Tenemos a Vega una joven que deja su cuidad, Nueva York, para irse unos días a junta su madre, su nuevo marido y su hermano pequeño. La relación con ellos no es ni de lejos la normal entre una familia. Vega es una persona muy terca, un poco cerrada pero que cuando quiere y saca todo su amor, tiene el corazón más grande del mundo. Al principio es verdad que me costó un poco entenderla y no congenié del todo con ella, pero según pasaba las páginas me fue gustando más y más. Su pasión es pintar y quiere tener una buena relación con la gente que le rodea.
Después tenemos a Simon que sí, que me conquistó desde el primer momento. Cosa que esperaba. También es una persona soñadora, quiere abrir una consulta de fisioterapia, pasa unos días con su abuelo y su pasado no es el más deseado ya que ha sufrido bastante pero ha sabido vencer a toda la oscuridad y ser feliz. Tiene esa cualidad de ver el lado bueno aunque a veces se le escapa. Ayuda a todo el mundo y él también tiene un corazón que no le cabe en el pecho.

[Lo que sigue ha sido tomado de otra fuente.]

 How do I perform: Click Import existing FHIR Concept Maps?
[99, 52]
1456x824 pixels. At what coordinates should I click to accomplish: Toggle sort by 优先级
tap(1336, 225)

Como bien dice la sinopsis, estas dos personas no tienen nada en común pero el amor es así. Las cosas entre ellos no empiezan bien, pero habrá una sorpresa que los hará recapacitar y volver al pasado. Es una pareja que tarda su tiempo en ceder a los sentimientos porque los dos son un poco raros. Vega sobre todo y las cosas van con calma. Cosa que al principio me costó un poco avanzar pero cuando le cogí carrerilla a la novela no pude parar.